Objectives The aim of this study was to determine the incidence of gastrointestinal infection in the anti-TNF-treated spondyloarthritis (SpA) patients in the GISEA registry, and identify the factors associated with its development.

Methods The prospective GISEA registry was designed to collect real-world clinical data concerning patients with RA or SpA treated with biological drugs. The baseline information includes demographics, disease duration, HAQ-DI, DAS-28, BASDAI, BASFI and BASMI scores, steroid use, smoking history and comorbidities.

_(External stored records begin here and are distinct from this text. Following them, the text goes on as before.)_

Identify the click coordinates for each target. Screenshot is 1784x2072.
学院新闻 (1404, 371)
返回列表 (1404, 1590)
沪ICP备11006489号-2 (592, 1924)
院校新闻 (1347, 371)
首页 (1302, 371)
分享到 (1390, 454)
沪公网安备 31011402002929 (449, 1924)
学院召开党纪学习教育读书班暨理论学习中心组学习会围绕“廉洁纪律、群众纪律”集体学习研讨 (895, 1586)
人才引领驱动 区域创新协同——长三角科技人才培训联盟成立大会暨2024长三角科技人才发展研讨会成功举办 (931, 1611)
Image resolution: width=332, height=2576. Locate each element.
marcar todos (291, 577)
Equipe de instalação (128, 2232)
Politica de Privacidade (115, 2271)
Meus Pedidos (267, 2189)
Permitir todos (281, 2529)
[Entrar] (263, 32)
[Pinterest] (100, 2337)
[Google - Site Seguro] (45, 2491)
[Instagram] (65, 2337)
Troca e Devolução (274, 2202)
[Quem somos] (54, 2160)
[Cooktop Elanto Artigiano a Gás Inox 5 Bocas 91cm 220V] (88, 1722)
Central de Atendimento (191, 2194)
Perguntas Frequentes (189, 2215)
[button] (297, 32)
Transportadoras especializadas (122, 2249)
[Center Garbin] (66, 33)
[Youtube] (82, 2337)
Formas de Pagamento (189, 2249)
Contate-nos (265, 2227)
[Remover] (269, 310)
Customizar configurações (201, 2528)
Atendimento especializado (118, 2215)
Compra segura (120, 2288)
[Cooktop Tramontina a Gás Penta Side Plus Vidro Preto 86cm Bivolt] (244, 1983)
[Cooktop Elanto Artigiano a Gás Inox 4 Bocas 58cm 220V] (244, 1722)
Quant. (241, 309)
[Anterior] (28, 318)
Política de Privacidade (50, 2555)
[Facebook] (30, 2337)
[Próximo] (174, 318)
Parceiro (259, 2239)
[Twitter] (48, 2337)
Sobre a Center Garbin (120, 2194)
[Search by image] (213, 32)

Results Of the 3321 anti-TNF-treated SpA patients in the registry (1731 males, 52.2%; mean age 47±13 years; median disease duration three years, interquartile range [IQR] 0–8), 1065 (32%) were treated with infliximab (IFN), 1052 (32%) with adalimumab (ADA), and 1204 (36%) with etanercept (ETN). Two thousand, one hundred and five patients (63.4%) had a median of one comorbidity (IQR 0–2], the most frequent being hypertension (701), thyroid diseases (281), diabetes mellitus (207), cardiopathy (189), and osteoporosis (145). In combination with the biological drug, 919 patients (27.7%) received steroids and 2451 (79.9%) at least one DMARD. The median follow-up was three months (IQR 1–2 years). Twenty-two patients 0.7% experienced bacterial gastrointestinal infections, the most frequent being due to listeria, klebsilla and salmonella. The crude incidence rate was 2.5 per 1000 patient-years (95% CI 1.6–3.7). Univariate analysis showed that female gender (OR 3.9, 95% CI 1.5–10.0; p=0.004) and comorbidities (OR 3.4, 95% CI 1.0–3.5; p=0.049) were associated with a high risk of gastrointestinal infections, and that the use of IFN rather than ETN and ADA (p=0.712 and p=0.238) was not associated with a higher risk of gastrointestinal infections. Furthermore, univariate models showed that age (p=0.738), disease duration p=0.090, previous DMARDs (p=0.616), and HAQ (p=0.674) and BASFI (scores p=0.850) were not statistically significant predictors of gastrointestinal infections.

Conclusions The incidence rate of gastrointestinal infections in SpA patients treated with anti-TNF drugs is not increased. Being female and having comorbidities are predictive factors of gastrointestinal infections.